Nur die AfD stimmte gegen Stefan Schmidt.

shz.de von
erstellt am 13.Okt.2017 | 15:06 Uhr

Kiel | Das sind die Themen am Freitag:

Wahl des Flüchtlingsbeauftragten

Der Lübecker Menschenrechtler Stefan Schmidt bleibt Schleswig-Holsteins Flüchtlingsbeauftragter. Mit großer Mehrheit wählte der Landtag den 76 Jahre alten ehemaligen Kapitän des Hilfsschiffs „Cap Anamur“ am Freitag für sechs weitere Jahre zum Beauftragten für Flüchtlings-, Asyl- und Zuwanderungsfragen im nördlichsten Bundesland. Nur die AfD stimmte gegen Schmidt. Er hatte zum 1. Januar 2012 die Nachfolge von Wulf Jöhnk angetreten.

Schmidt hatte Bekanntheit erlangt, nachdem er 2004 als Kapitän der „Cap Anamur“ vor der italienischen Küste 37 afrikanische Bootsflüchtlinge aus Seenot rettete. Dann wurde er verhaftet, weil er trotz Verbots einen italienischen Hafen anlief, um die Flüchtlinge an Land zu bringen. Vom Vorwurf der Schleuserei wurde Schmidt nach langem Prozess in Italien erst vor zwei Jahren freigesprochen.

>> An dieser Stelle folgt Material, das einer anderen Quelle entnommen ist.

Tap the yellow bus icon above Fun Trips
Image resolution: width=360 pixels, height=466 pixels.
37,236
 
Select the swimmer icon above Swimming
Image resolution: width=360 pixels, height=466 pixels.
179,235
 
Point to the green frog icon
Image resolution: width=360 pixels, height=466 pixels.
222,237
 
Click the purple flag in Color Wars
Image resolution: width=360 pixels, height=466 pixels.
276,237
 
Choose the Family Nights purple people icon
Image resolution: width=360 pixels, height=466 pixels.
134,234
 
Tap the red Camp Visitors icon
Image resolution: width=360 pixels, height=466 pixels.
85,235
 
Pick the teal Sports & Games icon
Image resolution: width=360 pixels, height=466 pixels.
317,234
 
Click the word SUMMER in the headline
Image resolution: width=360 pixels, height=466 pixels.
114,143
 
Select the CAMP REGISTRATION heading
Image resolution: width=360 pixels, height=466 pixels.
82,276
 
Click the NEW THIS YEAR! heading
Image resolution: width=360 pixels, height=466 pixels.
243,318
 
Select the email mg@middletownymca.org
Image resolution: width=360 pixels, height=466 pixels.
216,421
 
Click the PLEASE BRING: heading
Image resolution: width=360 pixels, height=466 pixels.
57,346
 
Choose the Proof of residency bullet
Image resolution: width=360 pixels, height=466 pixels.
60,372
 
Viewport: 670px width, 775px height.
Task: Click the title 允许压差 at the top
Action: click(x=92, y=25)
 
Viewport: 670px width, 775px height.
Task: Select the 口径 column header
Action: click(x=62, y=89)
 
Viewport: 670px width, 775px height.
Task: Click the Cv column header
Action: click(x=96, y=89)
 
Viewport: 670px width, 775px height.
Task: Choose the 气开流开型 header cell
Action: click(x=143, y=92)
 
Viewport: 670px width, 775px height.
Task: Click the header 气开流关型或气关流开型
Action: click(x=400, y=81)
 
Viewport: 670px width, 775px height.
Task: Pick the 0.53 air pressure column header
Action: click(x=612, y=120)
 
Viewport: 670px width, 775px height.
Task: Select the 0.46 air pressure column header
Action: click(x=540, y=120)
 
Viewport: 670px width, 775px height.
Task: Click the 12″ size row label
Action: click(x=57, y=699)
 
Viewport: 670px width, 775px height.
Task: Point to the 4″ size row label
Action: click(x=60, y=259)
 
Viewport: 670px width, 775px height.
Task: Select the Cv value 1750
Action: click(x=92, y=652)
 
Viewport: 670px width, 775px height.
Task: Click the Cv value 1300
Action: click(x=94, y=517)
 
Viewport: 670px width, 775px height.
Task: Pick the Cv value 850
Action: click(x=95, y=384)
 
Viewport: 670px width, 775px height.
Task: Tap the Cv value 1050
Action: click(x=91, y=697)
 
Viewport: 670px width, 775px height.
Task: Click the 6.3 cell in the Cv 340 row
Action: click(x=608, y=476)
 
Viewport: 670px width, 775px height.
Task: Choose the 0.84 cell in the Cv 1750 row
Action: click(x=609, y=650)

Strategie zur Sicherung der biologischen Vielfalt

Schleswig-Holstein will mit einer eigenen Landesstrategie dem drastischen Artenschwund entgegenwirken. Dazu hat der Landtag die Landesregierung von CDU, Grünen und FDP aufgefordert. „In der Tat hat sich der Artenschwund dramatisch beschleunigt“, sagte Umweltminister Robert Habeck (Grüne) am Freitag im Plenum. In den Agrarlandschaften der EU sei die Zahl der Brutpaare zwischen 1980 und 2010 um 300 Millionen gesunken, die „Insektenbiomasse“ sei bei manchen Arten um bis zu 90 Prozent zurückgegangen.

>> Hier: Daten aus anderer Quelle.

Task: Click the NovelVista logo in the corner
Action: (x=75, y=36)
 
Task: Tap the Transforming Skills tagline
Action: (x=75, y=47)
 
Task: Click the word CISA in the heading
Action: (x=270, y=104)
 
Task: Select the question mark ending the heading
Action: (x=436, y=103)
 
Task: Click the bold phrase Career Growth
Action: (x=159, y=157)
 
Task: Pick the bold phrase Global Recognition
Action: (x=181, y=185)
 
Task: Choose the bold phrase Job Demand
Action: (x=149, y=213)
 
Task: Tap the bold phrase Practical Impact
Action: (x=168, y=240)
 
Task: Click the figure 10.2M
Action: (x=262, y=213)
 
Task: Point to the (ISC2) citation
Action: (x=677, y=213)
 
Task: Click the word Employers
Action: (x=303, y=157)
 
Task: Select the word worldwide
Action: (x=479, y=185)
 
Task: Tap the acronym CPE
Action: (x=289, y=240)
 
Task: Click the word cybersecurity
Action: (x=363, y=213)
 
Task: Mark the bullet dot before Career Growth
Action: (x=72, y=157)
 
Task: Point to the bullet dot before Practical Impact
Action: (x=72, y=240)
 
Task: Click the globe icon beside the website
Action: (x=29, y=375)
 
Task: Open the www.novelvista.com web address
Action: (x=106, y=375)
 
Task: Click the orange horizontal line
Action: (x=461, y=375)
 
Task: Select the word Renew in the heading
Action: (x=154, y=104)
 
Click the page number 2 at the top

Bereits seit 2007 gibt es eine vom Bundestag beschlossene „Nationale Strategie für biologische Vielfalt“. Schleswig-Holstein will nun dem Vorbild von 14 anderen Bundesländern folgen und eigenständige Pläne entwickeln.„Die Zahl der Arten wird immer geringer. So kann es nicht weitergehen“, sagte Habeck. Allzu oft stünden die Menschen im Zielkonflikt mit der Natur. „Als Robert erleide ich den, als Minister versuche ich den aufzulösen.“ Nicht nur die schnelle Ankunftszeit zum Dienstbeginn steigere die Lebensqualität, sondern auch ein ausgedehnter Spaziergang durch die Natur. Die Gründe für das Artensterben seien lange bekannt, sagte Habeck.

Die schwarz-gelbe Landesregierung habe bereits 2010 die landwirtschaftliche Bodennutzung, namentlich den Pestizideinsatz, den Verlust von Lebensräumen durch Siedlungsbau, die Austrocknung der Moore und die Entwässerung als Hauptursachen benannt.

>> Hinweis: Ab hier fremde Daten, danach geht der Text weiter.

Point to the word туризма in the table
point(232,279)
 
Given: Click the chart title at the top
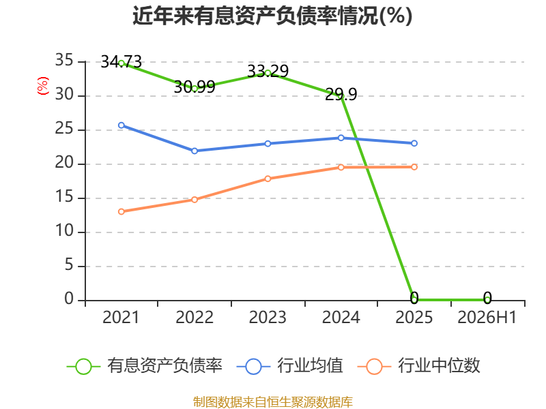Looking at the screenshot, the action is point(272,16).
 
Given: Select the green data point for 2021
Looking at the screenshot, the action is point(121,63).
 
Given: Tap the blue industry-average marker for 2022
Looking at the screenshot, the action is point(195,151).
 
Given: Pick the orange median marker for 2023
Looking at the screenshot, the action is point(268,179).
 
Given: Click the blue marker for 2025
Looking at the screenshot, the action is point(414,143).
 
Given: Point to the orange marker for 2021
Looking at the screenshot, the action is point(121,211).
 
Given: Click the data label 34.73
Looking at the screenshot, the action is point(121,62).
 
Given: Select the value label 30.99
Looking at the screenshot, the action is point(195,87).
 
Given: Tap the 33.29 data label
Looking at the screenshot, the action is point(268,72).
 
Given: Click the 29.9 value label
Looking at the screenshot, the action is point(341,94).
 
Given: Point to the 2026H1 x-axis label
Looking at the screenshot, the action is point(487,317).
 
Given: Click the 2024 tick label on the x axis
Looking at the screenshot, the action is point(341,317).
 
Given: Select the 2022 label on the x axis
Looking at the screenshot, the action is point(195,317).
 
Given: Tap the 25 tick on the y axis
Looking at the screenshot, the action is point(64,129).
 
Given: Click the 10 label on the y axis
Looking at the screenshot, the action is point(64,231).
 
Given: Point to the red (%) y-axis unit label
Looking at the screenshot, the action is point(43,86).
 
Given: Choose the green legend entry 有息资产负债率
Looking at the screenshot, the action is point(144,366).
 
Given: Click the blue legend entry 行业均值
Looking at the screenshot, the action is point(289,366).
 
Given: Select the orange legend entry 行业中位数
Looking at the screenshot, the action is point(418,366).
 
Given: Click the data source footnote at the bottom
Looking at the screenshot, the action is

Nötig sei eine Gesamtstrategie, sagte Habeck. Ziel sei dabei nicht, „Schleswig-Holstein leerzuräumen und zu verlassen“. Aber: „Es wird nicht genügen, indem wir in einem Meer von zivilisatorischer Nutzung nur ein paar Inseln schaffen, in denen wir uns anders benehmen.“ Blickpunkt Agrarsektor: Nach Ansicht der SPD-Umweltpolitikerin Sandra Redmann ist die Landwirtschaft ein wesentlicher Grund für das Aussterben von Arten. „Wir haben 80 Prozent Artensterben auf unseren Äckern.“ Deshalb ginge Naturschutz nicht ohne sie. Darin war sie sich mit dem CDU-Agrarexperten Heiner Rickers einig: Eine Strategie zum Erhalt der biologischen Vielfalt funktioniere „nur mit den Landwirtschafts-Betreibern und nicht gegen sie“.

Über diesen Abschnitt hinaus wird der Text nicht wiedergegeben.